### OBJECTIVE
Starting at the line that has "Task: Click the Stash icon in toolbar" and stopping after the line that has "pos(353,67)", write the entries out again, substituting "px" for "pixels" and changing nothing else. Leave the pictures out of your answer.

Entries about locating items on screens
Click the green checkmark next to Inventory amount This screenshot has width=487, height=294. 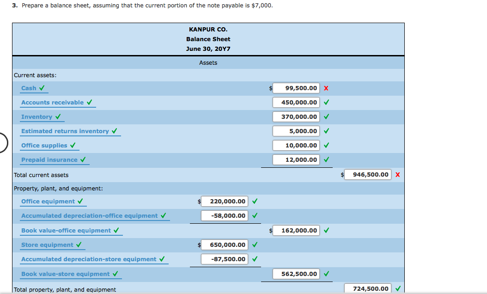(x=326, y=116)
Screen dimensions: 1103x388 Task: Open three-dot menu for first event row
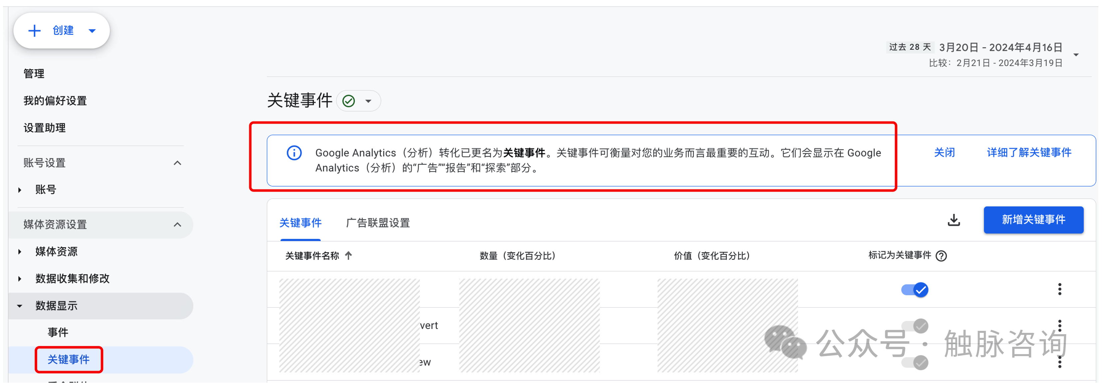pyautogui.click(x=1059, y=289)
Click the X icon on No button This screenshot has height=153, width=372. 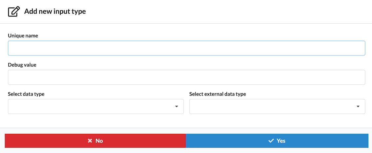(x=90, y=141)
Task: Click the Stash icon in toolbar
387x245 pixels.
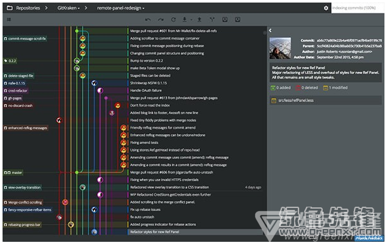Action: click(x=225, y=19)
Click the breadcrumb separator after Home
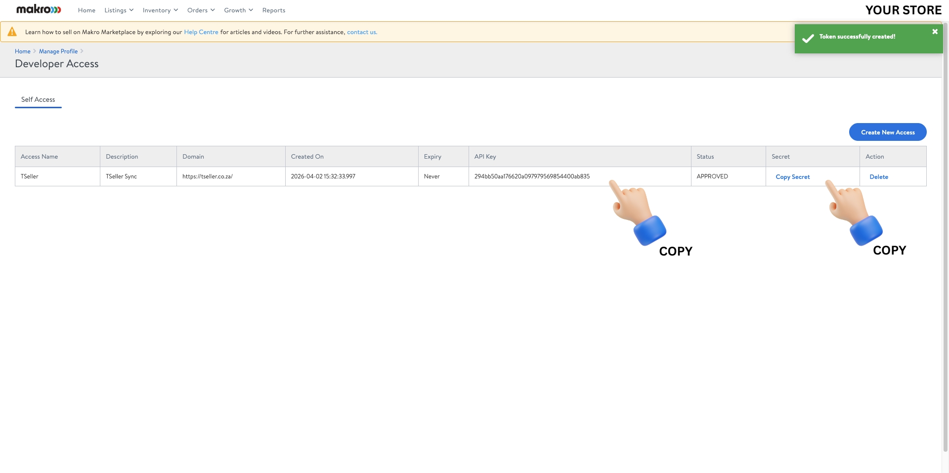Viewport: 949px width, 473px height. pos(34,51)
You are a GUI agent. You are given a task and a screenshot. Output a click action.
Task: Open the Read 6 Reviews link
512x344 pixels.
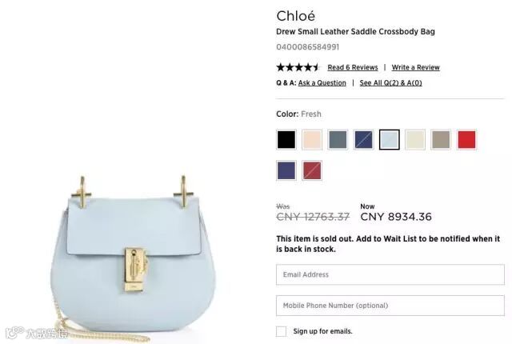pos(353,67)
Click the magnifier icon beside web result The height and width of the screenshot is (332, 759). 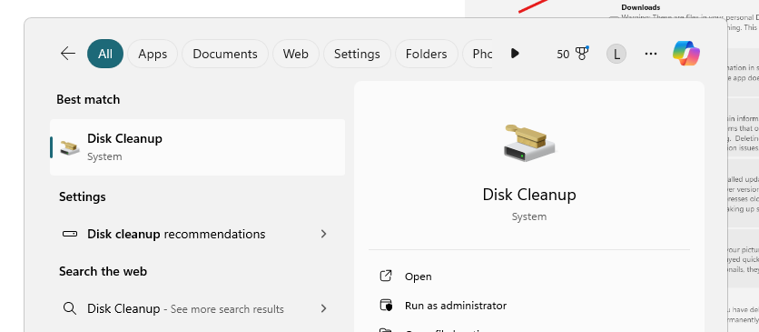pos(70,308)
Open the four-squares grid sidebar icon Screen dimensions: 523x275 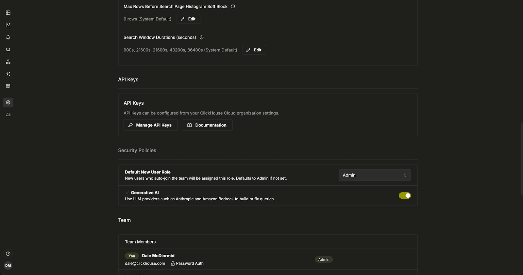point(8,86)
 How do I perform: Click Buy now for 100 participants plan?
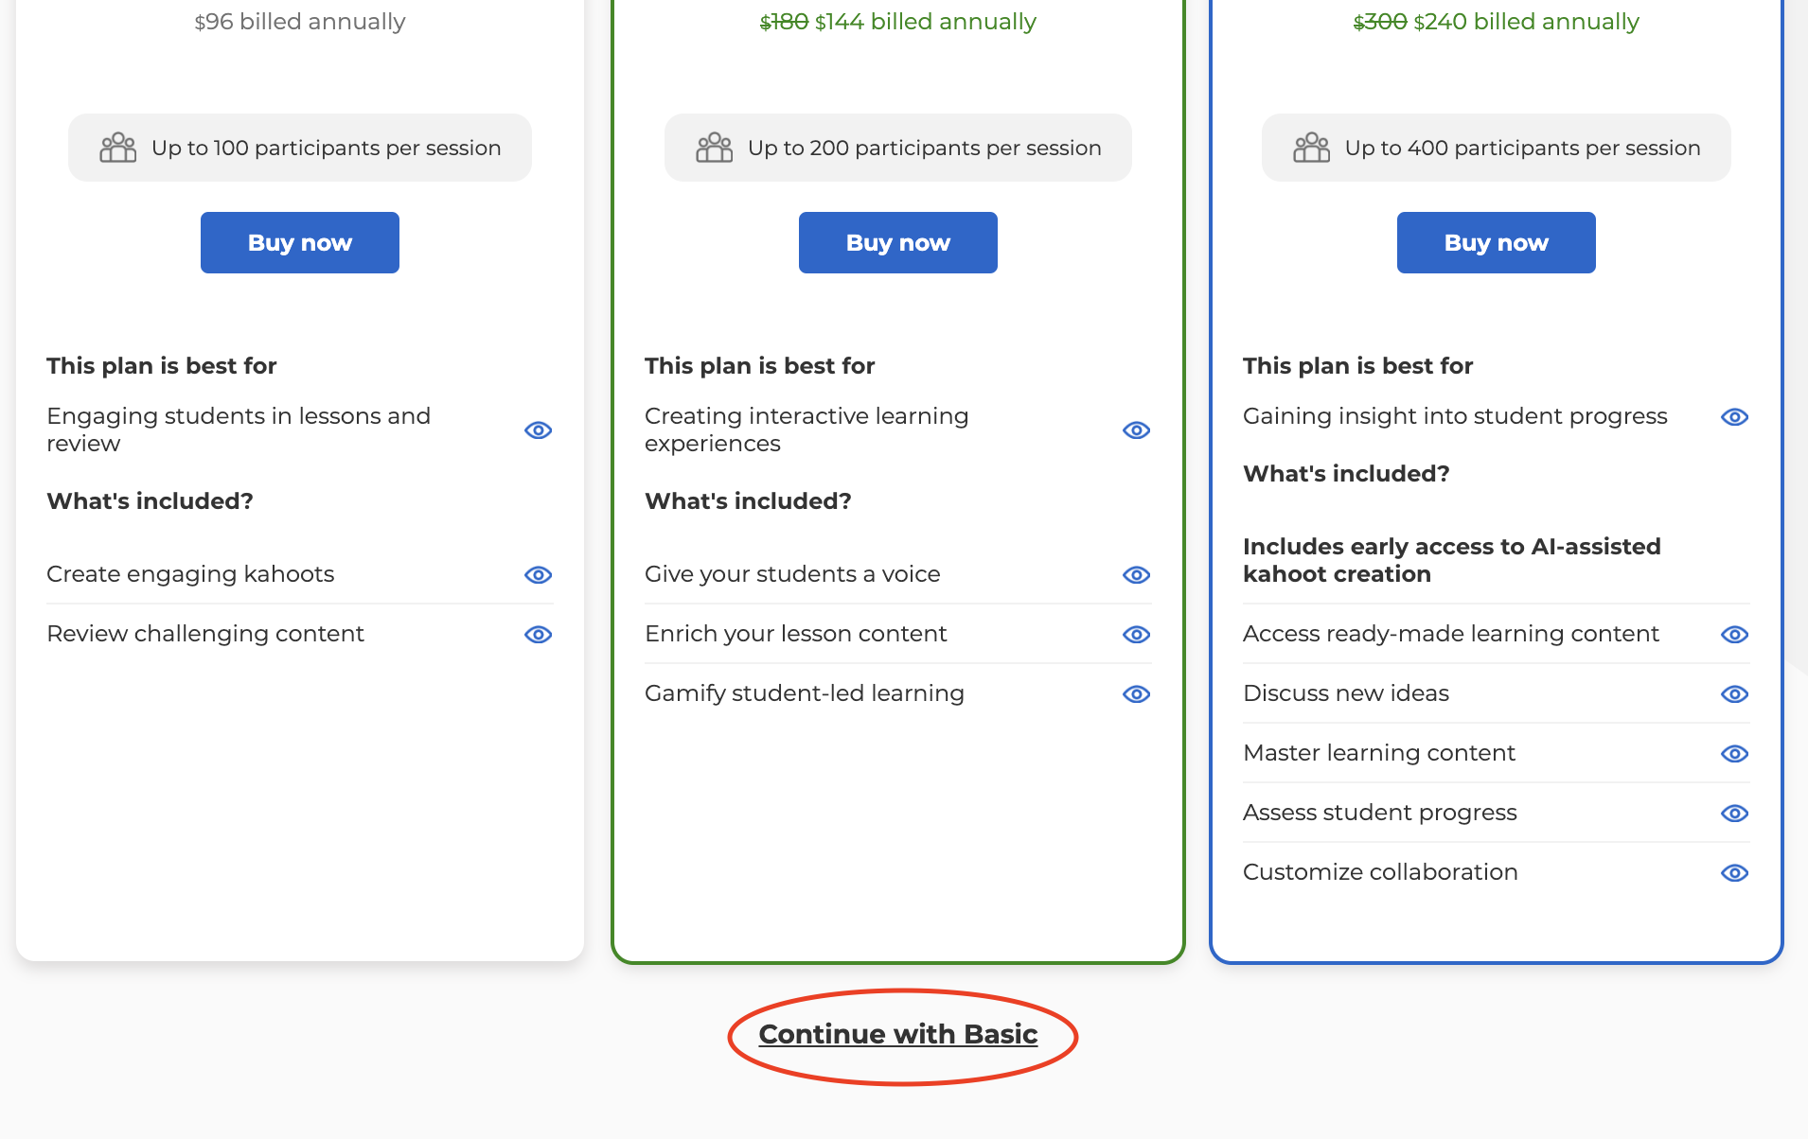point(299,243)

### RESPONSE TO THIS TASK
Task: Click the Stash icon in toolbar
387x245 px.
Action: click(x=225, y=19)
Click the breadcrumb separator after Home
Viewport: 949px width, 473px height. pos(34,51)
You are a GUI agent. You are given a task and a screenshot. Output a click action.
Task: Open the Read 6 Reviews link
512x344 px.
pos(353,67)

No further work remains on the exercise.